### SELECTED EXTRACT
October 22, 2003
Inmates boarded to cut
budget gap
By Brendan Scott
Times Herald-Record
Goshen – Thanks to overcrowding at county jails throughout the state,
Orange County Executive Edward Diana and Sheriff Carl DuBois expect
to cut a $1.8 million budget gap in half by year's
end.
The deficit stems from a dramatic
shortfall this year in revenue the county had hoped to gain by
boarding inmates for the federal government and other New York
counties.
Several factors, including a
transition in the leadership of the sheriff's office and repairs to
Orange County Jail's malfunctioning heating system, delayed
settlement of a key federal contract.
That
meant the county never realized more than $1 million it budgeted
this year for housing immigration detainees and short-term federal
inmates.
"Maybe it was too optimistic at that
point," Diana said. "But we'll be OK for next year. We'll have a
shortfall. But it won't be anything like we thought it was going to
be."

### SET EXERCISE
Return the passage of the article on boarding inmates between "The deficit stems" and "key federal contract.", inclusive, copied word for word.

### EXTRACTED INFORMATION
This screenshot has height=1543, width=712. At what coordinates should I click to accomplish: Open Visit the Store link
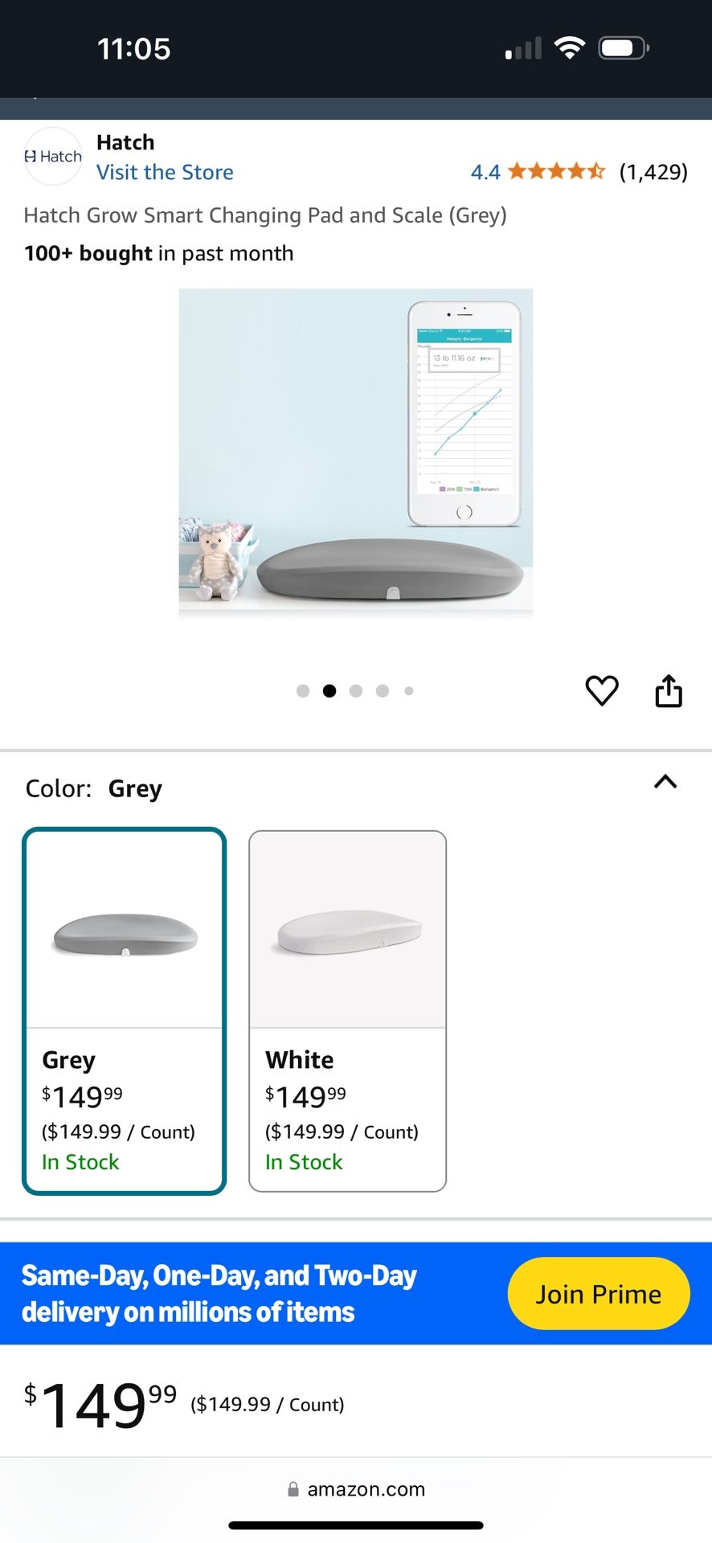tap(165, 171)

---

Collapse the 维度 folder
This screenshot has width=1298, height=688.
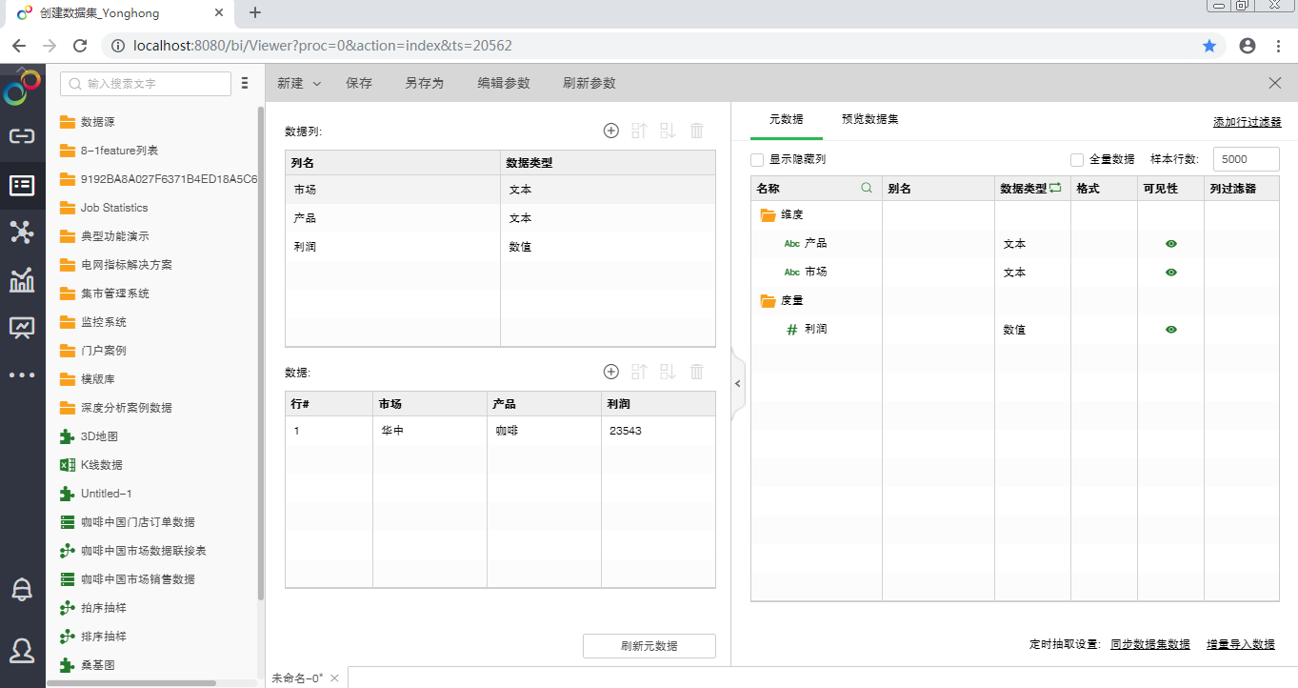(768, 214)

### WRITTEN RESPONSE
The deficit stems from a dramatic
shortfall this year in revenue the county had hoped to gain by
boarding inmates for the federal government and other New York
counties.
Several factors, including a
transition in the leadership of the sheriff's office and repairs to
Orange County Jail's malfunctioning heating system, delayed
settlement of a key federal contract.